Suami atau isteri dapat mengajukan permohonan pembatalan perkawinan apabila:
-Perkawinan dilangsungkan di bawah ancaman yang melanggar hukum
-Terjadi penipuan atau salah sangka mengenai diri suami atau isteri (misal: suami mengaku
tidak beristeri tetapi sebenarnya masih beristeri)
•Apabila ancaman telah berhenti atau yang bersalah sangka menyadari keadaannya tetapi
dalam jangka waktu 6 bulan setelah itu masih tetap hidup sebagai suami isteri, maka hak
pembatalan perkawinan gugur.

Pihak-pihak yang dapat mengajukan permohonan pembatalan


perkawinan (pasal 73):
-Para keluarga dalam garis keturunan lurus ke atas dan ke bawah dari suami atau isteri
-Suami atau isteri
-Pejabat yang berwenang
-Para pihak yang berkepentingan

Keberlakuan Pembatalan Perkawinan (Pasal 74)


-Batalnya perkawinan dimulai setelah putusan PA mempunyai kekuatan hukum tetap dan
berlaku sejak saat berlangsungnya perkawinan

Akibat Pembatalan Perkawinan (Pasal 75-76)

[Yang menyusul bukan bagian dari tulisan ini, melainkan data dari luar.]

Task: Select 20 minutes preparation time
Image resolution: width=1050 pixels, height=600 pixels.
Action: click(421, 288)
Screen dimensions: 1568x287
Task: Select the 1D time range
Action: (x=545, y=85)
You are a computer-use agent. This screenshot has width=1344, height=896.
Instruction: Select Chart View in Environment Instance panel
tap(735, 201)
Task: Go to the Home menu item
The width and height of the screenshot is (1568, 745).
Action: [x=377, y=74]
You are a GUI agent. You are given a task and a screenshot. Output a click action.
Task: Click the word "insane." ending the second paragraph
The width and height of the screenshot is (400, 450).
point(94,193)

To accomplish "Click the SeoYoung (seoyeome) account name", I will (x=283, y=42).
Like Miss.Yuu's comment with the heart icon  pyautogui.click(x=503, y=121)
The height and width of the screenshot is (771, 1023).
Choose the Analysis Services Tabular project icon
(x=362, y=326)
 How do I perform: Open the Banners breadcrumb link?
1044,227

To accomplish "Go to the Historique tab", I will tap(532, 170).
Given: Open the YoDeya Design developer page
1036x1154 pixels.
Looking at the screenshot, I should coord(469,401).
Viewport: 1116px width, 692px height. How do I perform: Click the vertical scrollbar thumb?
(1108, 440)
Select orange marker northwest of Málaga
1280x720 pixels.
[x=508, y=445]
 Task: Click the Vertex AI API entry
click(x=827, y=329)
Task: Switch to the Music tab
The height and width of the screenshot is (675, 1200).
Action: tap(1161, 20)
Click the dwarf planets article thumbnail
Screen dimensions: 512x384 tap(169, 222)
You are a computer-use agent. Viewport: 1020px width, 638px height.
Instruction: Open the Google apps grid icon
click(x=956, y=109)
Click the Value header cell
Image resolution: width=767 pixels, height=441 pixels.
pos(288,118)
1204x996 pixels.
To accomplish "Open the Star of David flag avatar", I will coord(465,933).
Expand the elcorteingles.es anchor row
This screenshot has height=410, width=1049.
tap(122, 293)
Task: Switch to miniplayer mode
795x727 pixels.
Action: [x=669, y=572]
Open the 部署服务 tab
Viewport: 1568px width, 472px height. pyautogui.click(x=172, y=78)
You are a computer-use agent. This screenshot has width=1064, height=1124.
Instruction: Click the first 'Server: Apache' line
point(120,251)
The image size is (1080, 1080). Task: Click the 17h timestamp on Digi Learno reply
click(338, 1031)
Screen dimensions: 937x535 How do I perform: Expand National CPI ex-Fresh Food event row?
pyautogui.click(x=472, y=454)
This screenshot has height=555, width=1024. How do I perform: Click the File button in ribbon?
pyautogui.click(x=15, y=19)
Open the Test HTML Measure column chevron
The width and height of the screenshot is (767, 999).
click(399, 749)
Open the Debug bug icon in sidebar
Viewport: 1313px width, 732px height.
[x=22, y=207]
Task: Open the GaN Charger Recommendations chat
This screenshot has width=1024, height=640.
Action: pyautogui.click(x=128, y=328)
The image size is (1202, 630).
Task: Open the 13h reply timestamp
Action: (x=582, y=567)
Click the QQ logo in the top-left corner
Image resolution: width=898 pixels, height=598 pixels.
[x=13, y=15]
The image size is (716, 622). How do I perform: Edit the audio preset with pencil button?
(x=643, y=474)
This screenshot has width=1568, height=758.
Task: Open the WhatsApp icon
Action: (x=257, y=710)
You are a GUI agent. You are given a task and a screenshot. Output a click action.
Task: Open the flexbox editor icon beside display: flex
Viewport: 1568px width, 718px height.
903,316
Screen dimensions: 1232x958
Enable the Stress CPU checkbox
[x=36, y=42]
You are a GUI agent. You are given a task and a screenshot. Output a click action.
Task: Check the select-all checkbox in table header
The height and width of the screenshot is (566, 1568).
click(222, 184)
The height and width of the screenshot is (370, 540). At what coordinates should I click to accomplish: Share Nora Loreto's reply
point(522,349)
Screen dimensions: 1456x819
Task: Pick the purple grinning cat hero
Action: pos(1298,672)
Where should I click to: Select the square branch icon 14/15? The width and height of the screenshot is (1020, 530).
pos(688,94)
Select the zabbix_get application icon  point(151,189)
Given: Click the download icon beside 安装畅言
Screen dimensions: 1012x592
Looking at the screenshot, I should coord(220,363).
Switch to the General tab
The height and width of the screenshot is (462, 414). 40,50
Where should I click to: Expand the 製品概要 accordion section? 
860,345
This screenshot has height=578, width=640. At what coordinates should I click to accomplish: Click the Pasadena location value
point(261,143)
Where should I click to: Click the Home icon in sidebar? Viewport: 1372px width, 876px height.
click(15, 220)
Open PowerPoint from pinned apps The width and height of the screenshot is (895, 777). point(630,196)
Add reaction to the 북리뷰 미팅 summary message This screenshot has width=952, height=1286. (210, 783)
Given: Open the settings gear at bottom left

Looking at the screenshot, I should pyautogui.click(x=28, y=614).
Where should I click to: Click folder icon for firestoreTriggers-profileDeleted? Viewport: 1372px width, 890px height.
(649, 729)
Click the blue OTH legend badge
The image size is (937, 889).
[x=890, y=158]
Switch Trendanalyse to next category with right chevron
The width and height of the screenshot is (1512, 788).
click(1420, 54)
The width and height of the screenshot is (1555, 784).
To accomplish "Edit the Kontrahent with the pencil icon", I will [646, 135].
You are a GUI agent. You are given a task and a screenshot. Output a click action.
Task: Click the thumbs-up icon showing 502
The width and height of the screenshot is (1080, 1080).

1. Tidak Berlaku Surut terhadap :
-Perkawinan yang batal karena suami atau isteri murtad
Anak-anak yang dilahirkan dari perkawinan tsb
-Pihak ketiga sepanjang mereka memperoleh hak-hak dengan beritikad baik

2. Tidak akan memutuskan hubungan hukum antara anak dengan orangtuanya.